KARŞI TARAF SAVUNMASININ ÖZETİ: İstinaf isteminin reddi gerektiği savunulmuştur.
 
TÜRK MİLLETİ ADINA
 
Karar veren Ankara Bölge İdare Mahkemesi 13. İdari Dava Dairesince, 6100 sayılı Hukuk Muhakemeleri Kanunu'nun 334'üncü maddesindeki koşulların gerçekleştiği görüldüğünden davacının adli yardım isteği kabul edilmek suretiyle, 2577 sayılı Kanunun değişik 45. maddesi uyarınca dava dosyası incelenerek gereği görüşüldü:
 
Dava dosyasında yer alan belgeler ve UYAP kayıtlarının incelenmesinden; "silahlı terör örgütüne üye olma" suçunu işlediği gerekçesiyle Isparta 2. Ağır Ceza Mahkemesi'nde yapılan yargılama sonunda, suçu sabit görülen davacının hapis cezası ile cezalandırılmasına karar verildiği, söz konusu kararın istinafen incelenerek kaldırılması istemiyle yapılan başvurunun Bölge Adliye Mahkemesi Ceza Dairesi'nce reddedildiği ve nihayet anılan kararın, temyiz incelemesi yapan Yargıtay 16. Ceza Dairesinin 18/10/2019 tarih ve E:2019/3134, K:2019/5868 sayılı kararı ile onanarak kesinleştiği anlaşılmaktadır.

====

__Görev Tanımı 1__.
Şu ifadelerin karar metniyle örtüşüp örtüşmediğini evet ya da hayır diyerek belirtin ve her biri için metindeki belirleyici sözleri aynen alıntılayın: (a) Davacının adli yardım isteği kabul edilmiştir. (b) Davacı hakkındaki yargılama Isparta 1. Ağır Ceza Mahkemesi'nde yapılmıştır. (c) Yargıtay 16. Ceza Dairesi, temyiz incelemesi sonunda kararı bozmuştur.
__Görev Tanımı 2__.
Lütfen karar metnini son cümlesinden sonra gelecek biçimde sürdürün.

__Kaynak Veriler__.

====

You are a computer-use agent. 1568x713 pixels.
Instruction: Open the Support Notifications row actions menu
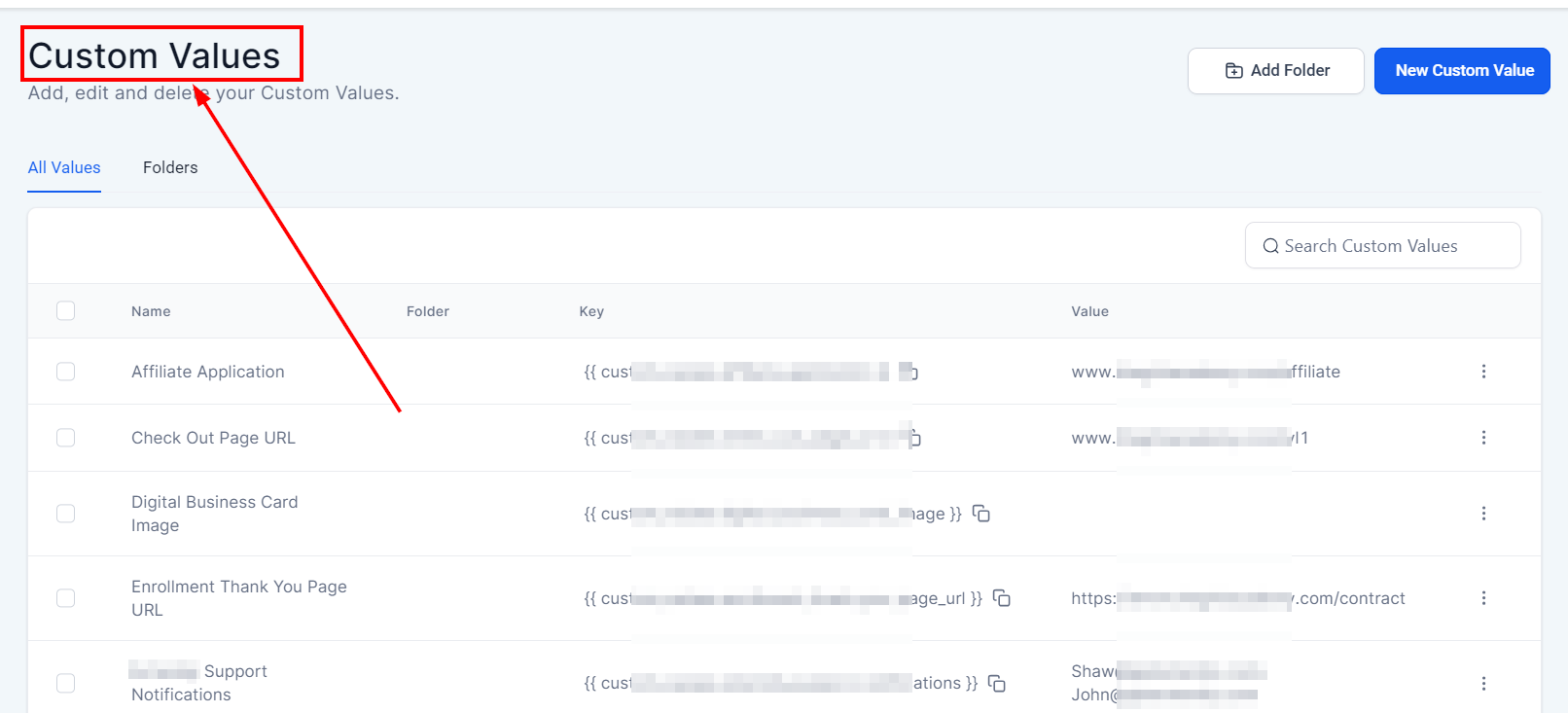1483,683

====

__Yazılı Yanıt 1__.
(a) Evet: "davacının adli yardım isteği kabul edilmek suretiyle"
(b) Hayır: "Isparta 2. Ağır Ceza Mahkemesi'nde yapılan yargılama sonunda"
(c) Hayır: "onanarak kesinleştiği anlaşılmaktadır"

__Yazılı Yanıt 2__.
KARAR SONUCU: Yapılan açıklama ile birlikte;
 
1-Ankara 20. İdare Mahkemesince verilen 18/04/2019 günlü ve E:2018/4529, K:2019/2269 sayılı karar usul ve hukuka uygun olup, kaldırılmasını gerektiren bir neden bulunmadığından, İSTİNAF İSTEMİNİN REDDİNE,
 
2-Aşağıda dökümü yapılan istinaf aşamasına ait yargılama giderinin istinaf edenin üzerinde bırakılmasına,
 
3-Adli yardım talebi kabul edilmiş olduğundan davacıdan önceden alınmamış olan istinaf başvuru harcı ve resmi posta giderinin tahsili için karar kesinleştikten sonra mahkemesince ilgili tahsil dairesine müzekkere yazılmasına,
 
4-Gider avansının kullanılmayan kısmının talep edilmesi halinde derhal, talep edilmemesi halinde karar kesinleştikten sonra mahkemesince istinaf başvurusunda bulunana re'sen iadesine,
 
2577 sayılı Kanunun değişik 46. maddesi uyarınca kararın tebliğinden itibaren 30 gün içerisinde Danıştaya temyiz yolu açık olmak üzere, 04.11.2020 tarihinde oybirliğiyle karar verildi. (¤¤)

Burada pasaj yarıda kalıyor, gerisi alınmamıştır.